Okay, enough about dancing; how about playing an instrument? The same idea applies. If you learn the basic chords on the guitar or the bow strokes and fingerings on the violin so well that you no longer have to think, "Okay now this finger goes here and this one goes here and I have to move my arm like so…," then you can focus on the music you're playing and actually think ahead to the measures you'll be playing next. When you've built up the muscle memory and your fingers are doing all of the thinking for you, that's when you can level up and really play.

Playing chess is another example where reaching higher levels requires knowing the fundamentals by heart. The best chess players in the world don't look at a position and see a bunch of pieces that need to be analyzed individually. They see patterns of moves, pawn structure, and collections of interacting pieces that allows them to see many moves ahead. All of that knowledge and ability to see patterns comes from thousands of hours of practicing the fundamentals of chess. They know the tactics of pins, forks, and skewers for all of the pieces. They thoroughly understand the implications of doubled, isolated, and passed pawns. They immediately see strategic advantages of space, outposts, and initiative.

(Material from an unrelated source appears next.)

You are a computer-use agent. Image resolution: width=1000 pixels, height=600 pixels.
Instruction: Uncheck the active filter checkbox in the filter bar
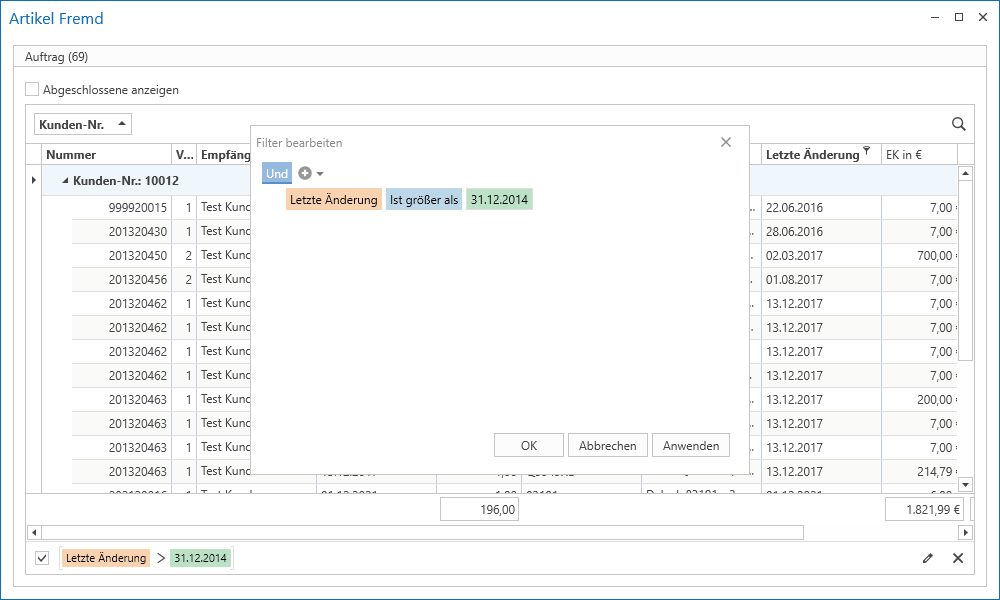[42, 558]
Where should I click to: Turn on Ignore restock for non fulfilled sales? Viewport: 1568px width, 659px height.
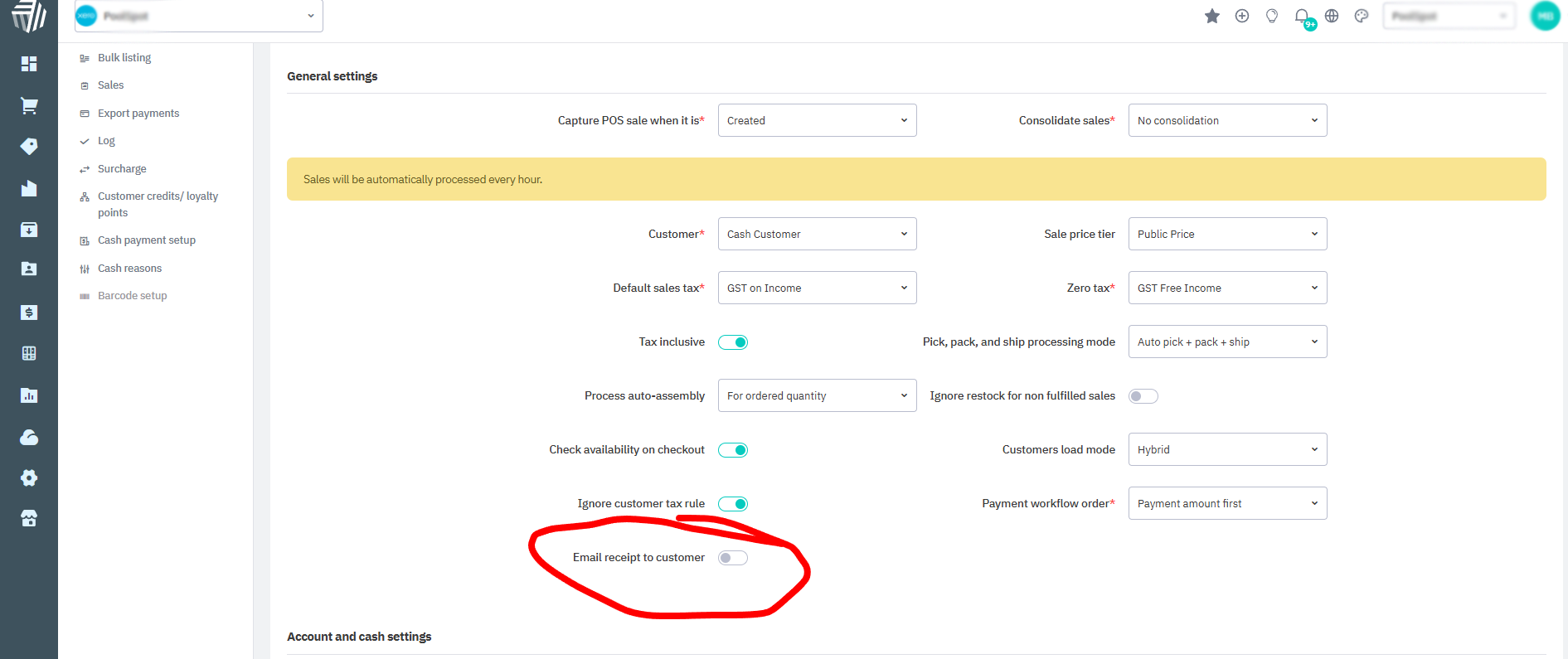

Chess masters can clobber amateurs so quickly and decisively because they are so well-versed in the fundamentals. They don't have to think about their immediate next move because they can see the combinations in a position and know the consequences of different moves by instinct. All of their hard work has paid off in an ability to operate at a much higher level of chess thought.

Take Time Out to Level Up


All of these examples have at least one thing in common—lots of practice. It's like level grinding in a role-playing game. If you reach a point in the game where you can't seem to make any forward progress, you probably need to go off and fight a bunch of enemies, gain some experience, and grind out a few levels. When you come back to the point where you were stuck before, it will be much easier after you've leveled up.

Practicing the basics until they are second nature, until you no longer have to think about them at all to use them, is key to leveling up as a programmer. This is not as easy as it sounds. It can be incredibly boring if you don't use a wide variety of practice tools and incredibly frustrating when it feels like you're not making progress or are even regressing. That's why plenty of programmers plateau a few years out of school. Practicing is hard, but necessary, and the programmers that practice regularly and effectively will reach a much higher level of programming competence. They will be the ones that can solve the hard problems in programming now and in the future. Are you leveling up?